Lessons Learned from OSHA’s Updated Walking/Working Surfaces Rule [Webinar Recording]

On September 18, 2018, Micah Smith and Dan Deacon of Conn Maciel Carey’s national OSHA Practice Group, presented a webinar: “Lessons Learned from OSHA’s Updated Walking/Working Surfaces Rule.” 

Slips, trips and falls are among the leading causes of work-related injuries and fatalities in the U.S., and continue to pose problems for all employers.  In November 2016, OSHA published its updated Walking / Working Surfaces (WWS) Standard, the regulation that governs slips, trips and fall hazards in general industry, after decades of attempts to amend the Rule.  The Final Rule was intended to modernize and harmonize OSHA’s various regulations focused on fall hazards, based on advances in fall protection technologies and methods, and lessons learned over the decades.

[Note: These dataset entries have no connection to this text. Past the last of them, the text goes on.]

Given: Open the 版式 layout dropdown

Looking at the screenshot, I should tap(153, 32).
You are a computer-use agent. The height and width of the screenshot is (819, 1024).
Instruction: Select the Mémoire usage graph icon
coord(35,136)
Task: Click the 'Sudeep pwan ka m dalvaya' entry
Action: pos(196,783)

Now, just over a year since the new WWS Rule has gone into effect, many questions remain for employers with respect to modifying workplace practices and physical installations, especially those related to fall protection, fixed ladders, and scaffolding.

Participants in this webinar learned:

  • The new requirements for managing slip, trip and fall hazards in general industry
  • Criteria for fall protection equipment and ladder safety
  • Updates to the General Industry Scaffold requirements
  • Effective dates for various aspects of the new Walking / Working Surfaces Standard

Click here to watch a recording of this webinar.

The September webinar was the ninth webinar event in Conn Maciel Carey’s 2018 OSHA Webinar Series.  If you missed it, or any of our prior webinars in the 2018 series or webinars from past years’ OSHA Webinar Series, here is a link Conn Maciel Carey’s webinar archive.

View our full schedule, detailed program descriptions, and individual registration pages for the remaining webinars in the 2018 OSHA Webinar series HERE.  To register for the remainder of the 2018 series, click here to send us an email request, and we will automatically register you.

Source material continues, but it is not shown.